2007-08 Charter School Committee

Dr. Greg Patterson, Chair
Gracie Porter, Board of Education Rep.
Dr. Lendozia Edwards, Curriculum and Instruction
Dr. Kecia Ray, MNPS Policy
Avi Poster, Community Member
Shannon Puckett, Business Office
Glenda Gregory, Business Office
Mary Johnston, Metro Legal
Dr. Nancy Meador, Curriculum and Instruction
Faye Goodman, MNPS
Henry Flenory, ADA
Dr. Tina Stinson, Assessment and Evaluation
Carol Swain, IT
Dr. Christian Arthur, TSU Dean

Members in red are on the MNPS payroll. I consider these people, sans Ms. Porter as the people's representative, to have a conflict of interest in regard to charters for the children in Davidson County.

Mr. Poster is no mere 'community member' as he is a retired middle school principal from Chicago and has been a member of this committee for several years already, as well as the Nashville Chamber of Commerce's Report Card committee, and has advocated closed door meetings for school board business.

Again, thanks to BOE Rep. David Fox. I hope he'll take this a step further and publicly report to the community what goes on in those meetings.

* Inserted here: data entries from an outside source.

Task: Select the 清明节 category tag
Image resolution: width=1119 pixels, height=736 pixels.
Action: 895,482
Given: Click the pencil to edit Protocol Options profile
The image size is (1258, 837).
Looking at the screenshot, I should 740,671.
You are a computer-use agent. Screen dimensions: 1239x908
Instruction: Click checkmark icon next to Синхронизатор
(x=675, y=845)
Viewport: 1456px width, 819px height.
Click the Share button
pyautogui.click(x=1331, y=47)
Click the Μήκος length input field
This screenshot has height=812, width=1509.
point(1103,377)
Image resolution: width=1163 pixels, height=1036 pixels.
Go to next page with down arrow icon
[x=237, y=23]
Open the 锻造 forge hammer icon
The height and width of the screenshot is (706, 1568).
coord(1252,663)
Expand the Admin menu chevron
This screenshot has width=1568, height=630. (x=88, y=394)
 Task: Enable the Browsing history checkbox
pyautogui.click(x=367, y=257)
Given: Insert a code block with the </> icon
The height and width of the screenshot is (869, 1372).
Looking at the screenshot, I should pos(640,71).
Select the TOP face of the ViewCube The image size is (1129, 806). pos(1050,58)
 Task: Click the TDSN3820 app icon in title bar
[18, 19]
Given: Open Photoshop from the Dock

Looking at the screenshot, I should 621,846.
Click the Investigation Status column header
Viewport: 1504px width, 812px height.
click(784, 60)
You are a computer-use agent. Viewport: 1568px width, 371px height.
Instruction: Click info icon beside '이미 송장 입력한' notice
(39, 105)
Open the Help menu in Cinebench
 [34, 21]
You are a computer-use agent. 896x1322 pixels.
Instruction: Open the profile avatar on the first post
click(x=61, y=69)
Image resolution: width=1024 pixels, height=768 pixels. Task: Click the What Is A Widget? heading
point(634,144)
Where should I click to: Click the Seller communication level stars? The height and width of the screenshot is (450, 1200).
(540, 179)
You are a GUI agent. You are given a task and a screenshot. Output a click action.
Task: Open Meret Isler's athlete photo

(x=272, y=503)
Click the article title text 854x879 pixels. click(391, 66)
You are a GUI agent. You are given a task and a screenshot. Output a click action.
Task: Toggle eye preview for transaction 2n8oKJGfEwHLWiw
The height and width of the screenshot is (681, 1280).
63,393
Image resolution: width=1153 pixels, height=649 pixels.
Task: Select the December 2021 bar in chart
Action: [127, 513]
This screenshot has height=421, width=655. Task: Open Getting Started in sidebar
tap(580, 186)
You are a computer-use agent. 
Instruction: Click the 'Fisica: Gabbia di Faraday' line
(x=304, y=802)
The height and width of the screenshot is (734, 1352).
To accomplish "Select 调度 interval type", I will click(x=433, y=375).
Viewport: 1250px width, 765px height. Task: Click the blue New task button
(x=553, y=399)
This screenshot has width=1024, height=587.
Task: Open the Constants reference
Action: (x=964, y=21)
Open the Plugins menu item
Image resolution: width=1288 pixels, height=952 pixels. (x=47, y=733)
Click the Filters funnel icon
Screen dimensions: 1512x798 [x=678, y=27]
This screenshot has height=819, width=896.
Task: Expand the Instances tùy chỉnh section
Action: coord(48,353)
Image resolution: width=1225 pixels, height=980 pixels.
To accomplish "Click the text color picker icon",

From a post in March 2007 on this blog:
And I completely agree with David Fox in the following:
The whole imbroglio has led school board member David Fox to propose that the board’s governance committee address the administration’s treatment of charter schools by adding to its list of “executive expectation” a line item basically saying the director should make a good-faith effort to work productively with charter schools. The committee will take up the proposal in coming months. (Nashville Scene [an adult site] March 22, 2007)
They should do this immediately--though I realize that it's not likely to make an immediate impact on Garcia's contract. But it will ensure that the BOE is regularly looking at this issue and, I sincerely hope, making sure that these MNPS students get all they need too.
It appears the BOE has not yet adopted this change to their Executive Expectations as their website shows no EE changes this year at all and none to EE-17 Charter Schools since 10/11/2005. Garcia's attempt to 'prevent media exposure' would certainly fail my definition of making a 'good-faith effort to work productively with charter schools'.